Franchissement de nouvelles étapes pour atteindre une authentique séparation
des pouvoirs, comprenant toute réforme de la législation palestinienne nécessaire
à cet effet. Mise en place d'une commission électorale palestinienne indépendante.
Révision et amendement par le CLP de la loi électorale. Compétence
palestinienne en matière de références judiciaire, administrative et économique,
comme arrêtée par la Task Form internationale (ensemble des donateurs) pour la
réforme palestinienne.
Aussi
vite que possible, sur la base des mesures sus-exposées et dans le contexte
d'un débat ouvert ainsi que d'une campagne électorale de désignation des
candidats transparente, fondée sur un processus libre et pluripartite, tenue
par les Palestiniens d'élections libres, ouvertes et justes. Le gouvernement
israélien facilite l'assistance de la Task Force pour l'élection,
l'inscription sur les listes électorales, le déplacement des candidats et des
responsables officiels. Soutien des ONG engagées dans le processus électoral.
Réouverture par le gouvernement israélien de la chambre de commerce
palestinienne et autres institutions palestiniennes fermées dans Jérusalem-Est,
contre l'engagement de ces institutions à opérer en stricte conformité avec
des accords passés préalablement entre les parties.
Réponse
humanitaire. Israël prend des mesures pour améliorer la situation humanitaire.

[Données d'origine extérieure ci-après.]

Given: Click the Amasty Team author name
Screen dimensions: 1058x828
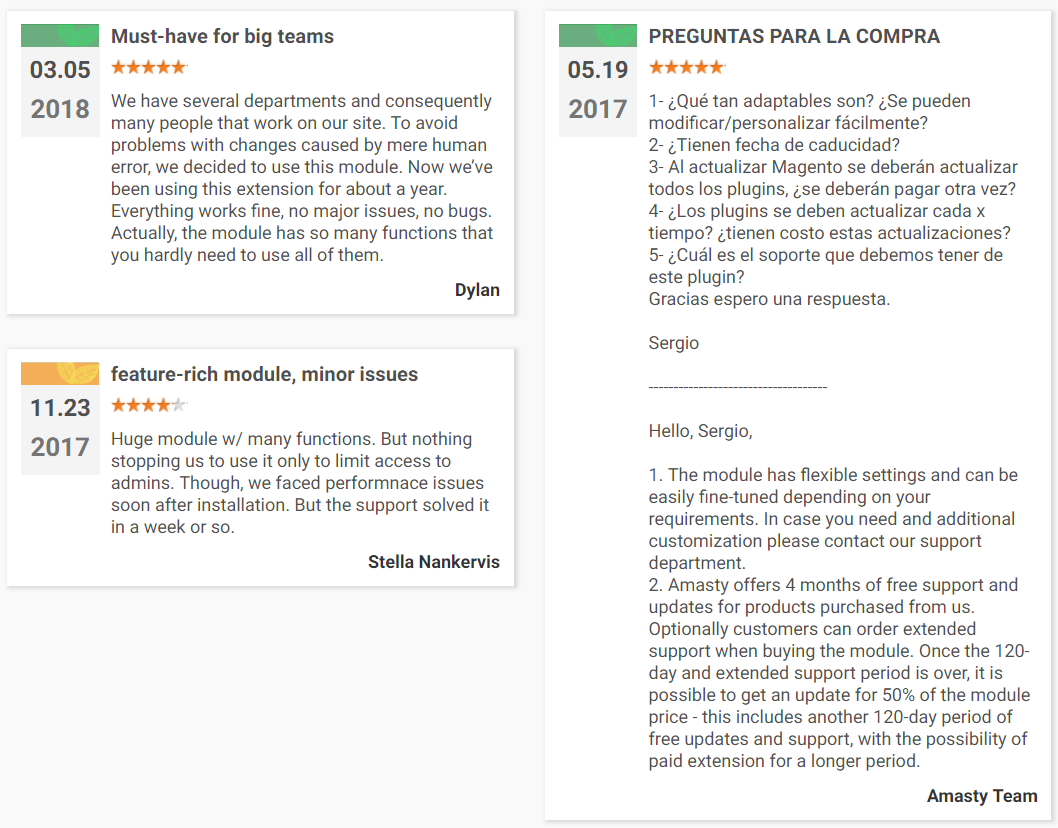Looking at the screenshot, I should [x=982, y=796].
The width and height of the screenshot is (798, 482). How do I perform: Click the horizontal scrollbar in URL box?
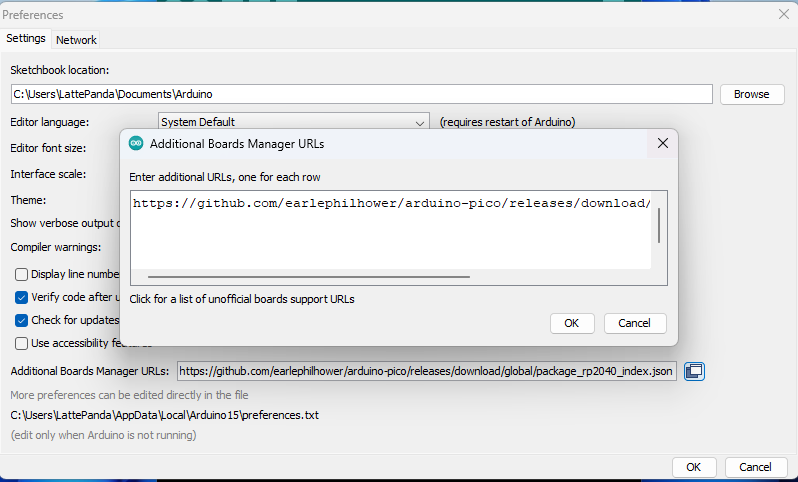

Israël et les Palestiniens appliquent intégralement toutes les recommandations
du rapport Bertini pour améliorer les conditions humanitaires, en levant les
couvre-feux, en diminuant les restrictions de circulation des personnes et des
biens, en autorisant un accès libre, total et sans entrave au personnel
international et humanitaire. Examen, par le Comité de liaison ad hoc, de la
situation humanitaire ainsi que des perspectives de développement économique
en Cisjordanie et à Gaza, et lancement d'un effort massif d'aide financière
d'origine privée, incluant l'effort de réforme.
Le
gouvernement israélien et l'autorité palestinienne reprennent le processus des
mouvements financiers et des transferts de fonds, y compris des arriérés,
conformément à un mécanisme de contrôle transparent et accepté.
Société
civile. Reprise de l'aide financière privée, et possibilités financières
accrues à travers les ONG ou les PVO (organisations bénévoles privées). Pour
les programmes de peuple à peuple, développement du secteur privé et
initiatives de la société civile.
Colonies.
Démantèlement immédiat par le gouvernement d'Israël de tous les points de
colonisation construits après mars 2001. Dans la logique du rapport Mitchell,
gel par le gouvernement d'Israël de toutes les activités de colonisation (y
compris l'extension naturelle de colonies existantes).
2.
Deuxième phase. Transition juin 2003 ˜ décembre 2003.
Pendant
la deuxième phase, les efforts sont concentrés sur l'option de la création
d'un Etat palestinien indépendant, avec des frontières provisoires et les
attributs de la souveraineté, fondé sur la nouvelle Constitution et
constituant une étape vers l'accord sur un statut permanent. Comme il a été
remarqué, ce but ne peut être atteint que lorsque les Palestiniens disposeront
d'une direction qui lutte résolument contre la terreur, qui soit désireuse et
capable de bâtir une démocratie pratiquante fondée sur la tolérance et la
liberté. Avec une telle direction, des institutions civiles et des structures sécuritaires
réformées, les Palestiniens auront le soutien actif du Quartet et, plus
largement, de la communauté internationale pour l'installation d'un Etat indépendant
et viable.
Le
passage à cette deuxième phase dépendra du jugement consensuel du Quartet qui
évaluera si les conditions sont réunies pour continuer, au vu des
accomplissements des deux parties. Poursuivant et accentuant les efforts pour
normaliser la vie des Palestiniens et bâtir l'institution palestinienne, la
deuxième phase commence après les élections palestiniennes, et s'achève avec
la création possible d'un Etat indépendant aux frontières provisoires, en
2003. Ses objectifs premiers sont de continuer à assurer une sécurité globale
et une coopération effective en matière de sécurité, la normalisation de la
vie palestinienne et la construction de l'institution, le maintien et le développement
des objectifs dessinés dans la première phase, la ratification d'une
Constitution palestinienne démocratique, la mise en place formelle de la
fonction de premier ministre, la consolidation de la réforme politique, et la
création d'un Etat palestinien aux frontières provisoires.
Conférence
internationale. Convoquée par le Quartet, en concertation avec les parties,
juste après la conclusion heureuse des élections palestiniennes, pour soutenir
le redressement économique palestinien et lancer un processus conduisant à
l'installation d'un Etat palestinien indépendant aux frontières provisoires.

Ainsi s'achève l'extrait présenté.